Region works to increase safety for all foreign-born pedestrians

As the Washington region sees an influx of foreign-born residents, local government leaders and police officers are struggling to curtail a wave of pedestrians being killed in traffic accidents.

Recent pedestrian safety studies from Inova Health Systems and the National Highway Traffic Safety Administration found that a disproportionate number of victims were of Hispanic or “other” ethnicity (meaning not black or white.) Many were immigrants and living in high-density, poorer areas.
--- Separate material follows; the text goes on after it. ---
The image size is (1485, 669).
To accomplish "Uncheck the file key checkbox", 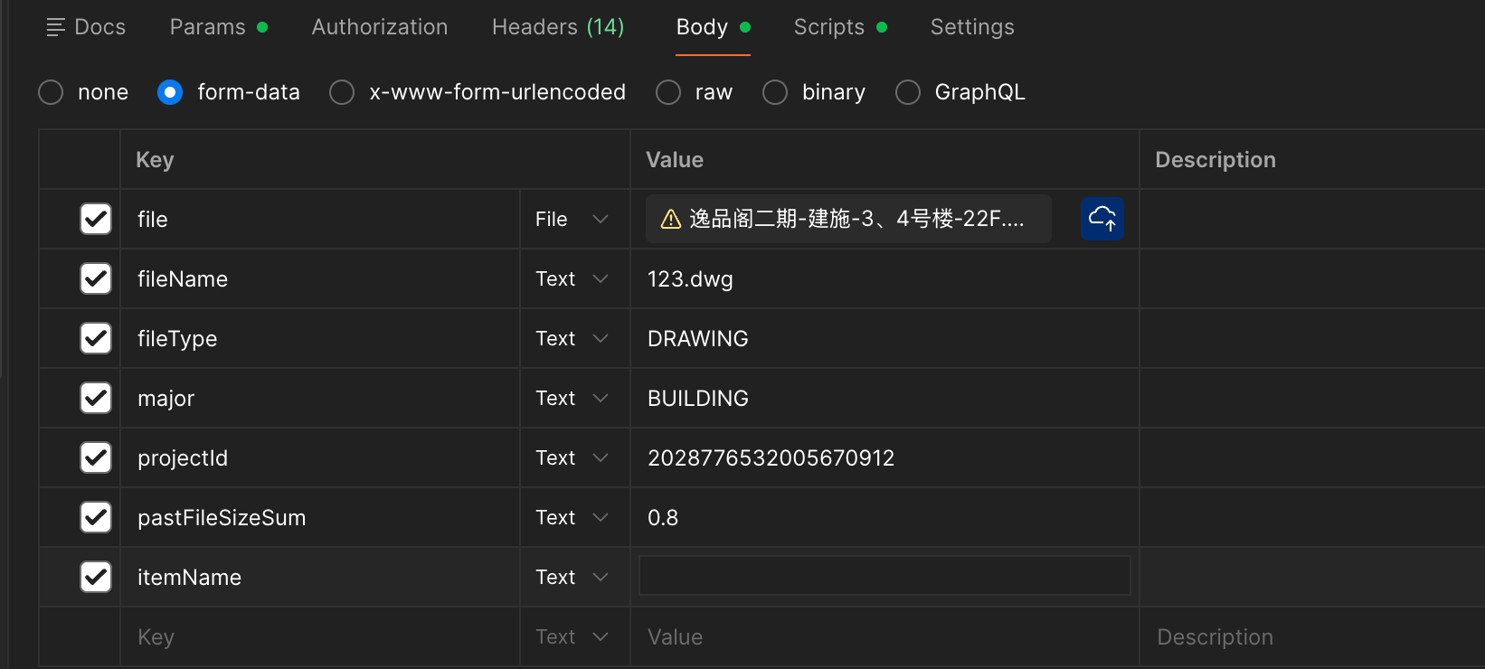I will (x=96, y=219).
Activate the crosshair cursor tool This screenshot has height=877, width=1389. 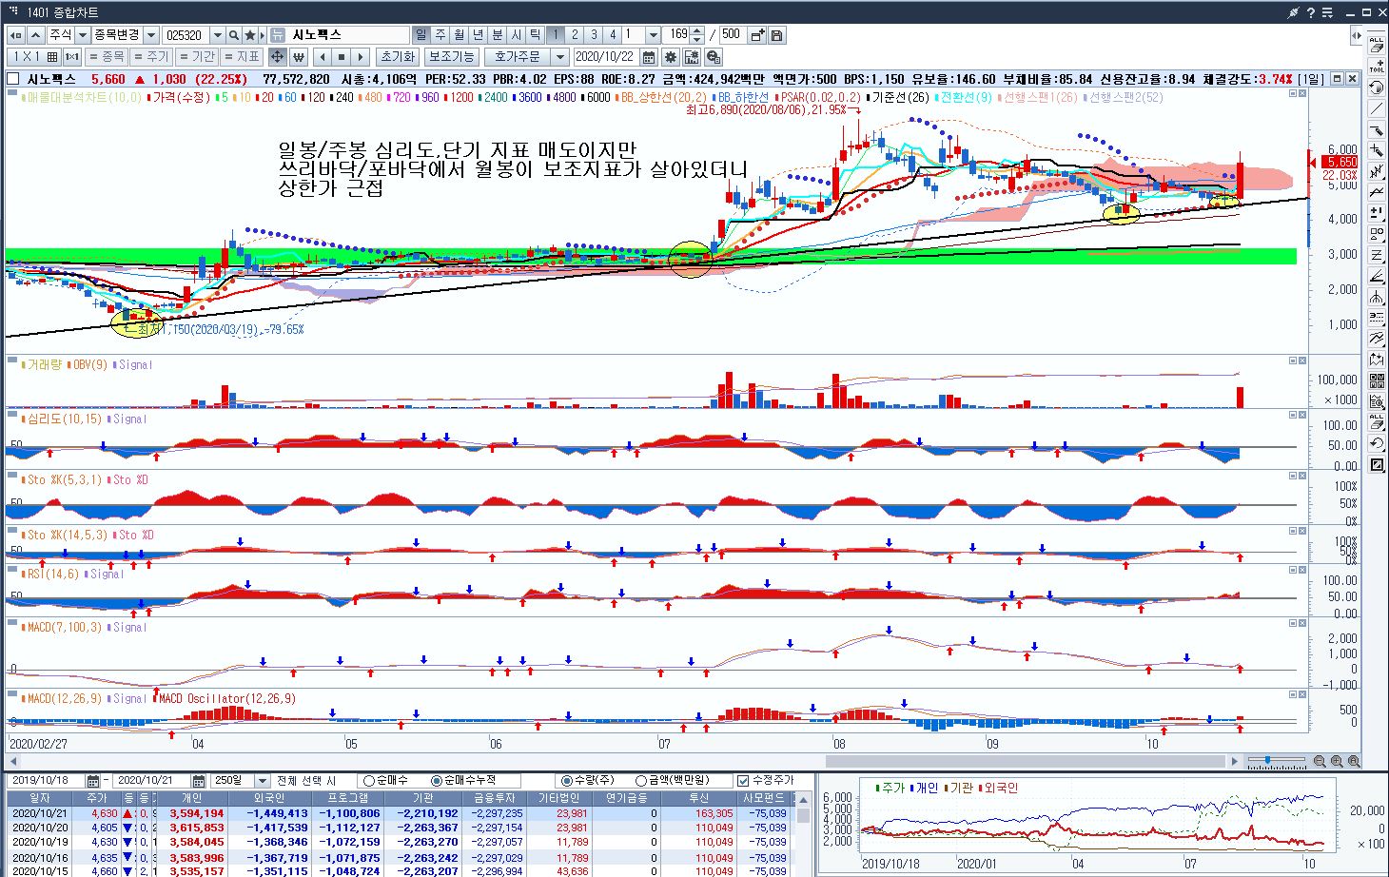click(277, 57)
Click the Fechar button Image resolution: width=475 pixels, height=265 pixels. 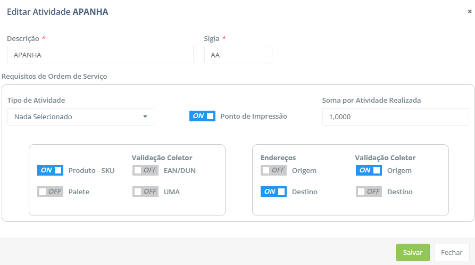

“In many countries police don’t enforce pedestrian safety laws like they do here,” said Blanca Kling, Hispanic media liaison with Montgomery County police. “Nobody pays attention to crosswalks, it is normal for people to cross in the middleof the road, so when people come here they don’t know how important that is.”

Experts say another factor is that immigrants are less likely to own cars and more likely to walk.

Derwood resident Yadira Sanchez said her mother was typical of immigrants who walk or take public transit everywhere. The Colombia native, Ketty Emilce Alvarado, was killed in September 2006 when she was struck by a bakery truck. Police say the victim did nothing wrong and the driver is incarcerated.

“Everybody [in our family] is going through a deep depression,” Sanchez said. “We never got to say goodbye to our mother. We weren’t able to see her because her body was too badly damaged.”

Drivers involved in pedestrian fatalities say their lives are also forever altered.

“It’s like we saw a UFO,” said a driver in an accidental pedestrian fatality in Silver Spring last month. “My wife and I, our lives are never going to be the same either. … We had a green light and somebody ran out in traffic. A 19-year-old young man is dead … and we don’t know how to deal with it.”

Leaders of the rapidly diversifying Fairfax and Montgomery counties are trying to reach immigrant communities to prevent future tragedies.

In addition to working with foreign-language media and printing safety brochures in many languages, both counties have sent pedestrian safety educators to adult English for Speakers of Other Language classes.

Montgomery is planning a pedestrian walkway in heavily Hispanic Wheaton’s business area, and Fairfax is building a $5 million pedestrian bridge across Route 50 in the Seven Corners neighborhood that is popular with immigrants.

“Some people who are new to the area are from rural locations where cars don’t travel at these speeds,” Fairfax County Supervisor Penny Gross said.

“We need to do a lot more outreach to folks that you just can’t wander across a road wherever you want to. In many accidents there wasn’t driver error.”

2007 pedestrian fatalities

Washington, D.C.:

20 pedestrian fatalities

Montgomery County, Md.:

17 pedestrian fatalities

Fairfax County, Va.:

16 pedestrian fatalities

Prince William County, Va.:

5 pedestrian fatalities

– Data was not immediately available for Prince George’s County, Md., Arlington or Alexandria.

Police department representatives said they are not tracking pedestrian fatalities by race, but several acknowledged concern about immigrant community deaths.